JAKARTA | Sri Mulyani Indrawati bukan nama yang asing bagi telinga masyarakat Indonesia. Perempuan kelahiran Lampung, 54 tahun silam tersebut pernah menjabat sebagai Menteri Keuangan di era Pemerintahan Susilo Bambang Yudhoyono (SBY) pada 2005 lalu.
Ani, sapaan akrabnya dinilai sukses melakukan reformasi besar-besaran pada lembaga perpajakan sekaligus bea dan cukai selama dirinya memimpin Kementerian Keuangan. Ia juga berhasil menggandakan investasi langsung ke Indonesia di tahun pertamanya menjadi menteri, dari US$4,6 miliar pada 2004 menjadi US$8,9 miliar.
Beragam penghargaan kemudian dikantongi istri dari Tony Sumartono. Pada 2006, Euromoney menganugerahkannya gelar Menteri Keuangan Terbaik. Berlanjut pada 2008, Forbes menyematkan gelar perempuan paling berpengaruh ke-23 di dunia.
Kecemerlangan Sri Mulyani sebagai bendahara negara berlanjut pada periode kedua, SBY memimpin Indonesia pada 2009.
Namun secara mengejutkan, pada 5 Mei 2010, Sri Mulyani menyampaikan surat pengunduran dirinya kepada SBY. Dengan satu alasan, menerima tawaran Bank Dunia untuk menjadi Direktur Pelaksana mulai 1 Juni 2010. Jabatan tersebut merupakan jabatan tertinggi kedua setelah Presiden Direktur Bank Dunia.
Namun, banyak pengamat yang menilai keputusan pengunduran diri tersebut terkait dengan pertentangan moral yang melanda Sri Mulyani karena merasa menjadi korban perkawinan kepentingan politik terkait dengan kebijakan bailoutBank Century.
Dikutip dari pidato terakhir yang disampaikannya ketika masih menjabat sebagai Menteri Keuangan.
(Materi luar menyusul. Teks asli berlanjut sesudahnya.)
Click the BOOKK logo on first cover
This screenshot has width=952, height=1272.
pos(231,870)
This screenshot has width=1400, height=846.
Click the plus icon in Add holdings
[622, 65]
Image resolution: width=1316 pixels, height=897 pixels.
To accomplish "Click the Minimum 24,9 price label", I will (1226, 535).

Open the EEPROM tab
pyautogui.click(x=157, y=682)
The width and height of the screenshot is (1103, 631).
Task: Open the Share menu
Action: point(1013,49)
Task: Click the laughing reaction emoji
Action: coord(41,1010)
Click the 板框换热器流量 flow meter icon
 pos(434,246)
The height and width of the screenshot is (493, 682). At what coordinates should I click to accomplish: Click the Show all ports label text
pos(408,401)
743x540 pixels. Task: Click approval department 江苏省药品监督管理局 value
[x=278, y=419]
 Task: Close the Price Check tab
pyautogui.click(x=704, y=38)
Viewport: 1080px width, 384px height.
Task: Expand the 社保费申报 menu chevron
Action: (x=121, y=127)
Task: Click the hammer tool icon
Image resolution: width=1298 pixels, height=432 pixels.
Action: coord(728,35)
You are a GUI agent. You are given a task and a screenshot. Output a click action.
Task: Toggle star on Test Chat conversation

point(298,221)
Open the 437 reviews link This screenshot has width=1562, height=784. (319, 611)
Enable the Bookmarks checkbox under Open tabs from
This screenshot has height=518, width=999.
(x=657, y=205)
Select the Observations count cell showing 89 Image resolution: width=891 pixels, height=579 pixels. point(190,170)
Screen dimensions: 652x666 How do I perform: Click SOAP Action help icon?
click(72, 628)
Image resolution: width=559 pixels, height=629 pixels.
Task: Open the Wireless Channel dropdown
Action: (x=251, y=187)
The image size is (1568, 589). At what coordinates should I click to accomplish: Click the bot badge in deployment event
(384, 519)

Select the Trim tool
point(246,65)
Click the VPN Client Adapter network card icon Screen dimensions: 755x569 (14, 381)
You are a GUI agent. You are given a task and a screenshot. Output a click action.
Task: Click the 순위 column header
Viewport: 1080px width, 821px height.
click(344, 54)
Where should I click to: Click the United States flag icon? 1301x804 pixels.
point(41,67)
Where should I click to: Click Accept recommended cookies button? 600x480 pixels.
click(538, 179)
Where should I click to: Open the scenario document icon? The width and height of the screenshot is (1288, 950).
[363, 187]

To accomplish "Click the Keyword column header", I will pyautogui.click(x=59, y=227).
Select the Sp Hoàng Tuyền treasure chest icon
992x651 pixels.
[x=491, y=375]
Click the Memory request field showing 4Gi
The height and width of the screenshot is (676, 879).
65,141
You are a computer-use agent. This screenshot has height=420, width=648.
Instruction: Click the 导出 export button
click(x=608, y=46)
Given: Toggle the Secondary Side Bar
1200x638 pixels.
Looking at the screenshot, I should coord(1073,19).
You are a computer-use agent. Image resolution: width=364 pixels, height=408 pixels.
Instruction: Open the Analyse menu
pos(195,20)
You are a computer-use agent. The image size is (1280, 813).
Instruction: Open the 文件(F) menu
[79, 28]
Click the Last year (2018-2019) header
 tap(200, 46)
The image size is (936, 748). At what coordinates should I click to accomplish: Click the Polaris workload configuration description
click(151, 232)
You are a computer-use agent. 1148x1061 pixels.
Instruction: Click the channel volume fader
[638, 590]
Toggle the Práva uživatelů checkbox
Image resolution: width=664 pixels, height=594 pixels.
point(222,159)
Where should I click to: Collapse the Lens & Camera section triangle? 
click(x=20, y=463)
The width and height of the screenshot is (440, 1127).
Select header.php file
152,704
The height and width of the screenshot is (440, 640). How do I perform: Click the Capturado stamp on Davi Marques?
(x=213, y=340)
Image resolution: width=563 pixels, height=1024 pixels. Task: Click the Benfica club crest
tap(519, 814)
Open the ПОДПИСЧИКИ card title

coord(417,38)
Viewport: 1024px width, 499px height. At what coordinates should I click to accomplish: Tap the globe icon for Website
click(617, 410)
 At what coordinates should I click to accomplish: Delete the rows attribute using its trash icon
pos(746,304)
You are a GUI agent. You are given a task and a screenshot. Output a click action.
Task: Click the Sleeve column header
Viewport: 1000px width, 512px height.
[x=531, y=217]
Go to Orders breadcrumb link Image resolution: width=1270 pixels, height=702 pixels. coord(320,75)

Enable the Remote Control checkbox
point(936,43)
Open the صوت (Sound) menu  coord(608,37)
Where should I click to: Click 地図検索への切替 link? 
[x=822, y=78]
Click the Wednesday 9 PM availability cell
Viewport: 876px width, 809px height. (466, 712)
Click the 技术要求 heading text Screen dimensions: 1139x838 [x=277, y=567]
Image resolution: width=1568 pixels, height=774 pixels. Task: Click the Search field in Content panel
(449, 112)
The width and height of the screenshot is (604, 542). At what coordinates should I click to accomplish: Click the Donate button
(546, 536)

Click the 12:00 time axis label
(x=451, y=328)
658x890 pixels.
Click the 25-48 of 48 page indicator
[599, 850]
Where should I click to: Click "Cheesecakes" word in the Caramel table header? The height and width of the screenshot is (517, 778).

Sri Mulyani mengatakan:
“Saya hanya ingin mengatakan sebagai penutup, sebagian dari Anda mengatakan apakah Sri Mulyani kalah, apakah Sri Mulyani lari? Saya yakin banyak yang menyesalkan keputusan saya. Di antara Anda semua yang ada di sini, saya ingin mengatakan bahwa saya menang. Saya berhasil. Kemenangan dan keberhasilan saya definisikan menurut saya karena tidak didikte oleh siapapun termasuk mereka yang menginginkan saya tidak di sini. Selama saya tidak mengkhianati kebenaran, selama saya tidak mengingkari nurani saya, dan selama saya masih bisa menjaga martabat dan harga diri saya, maka di situ saya menang. Terima kasih.”
Kini, Presiden Joko Widodo telah menyerahkan kunci brankas negara ke kantongnya dengan banyak pekerjaan rumah yang harus diselesaikan di bidang ekonomi. (CNN Indonesia)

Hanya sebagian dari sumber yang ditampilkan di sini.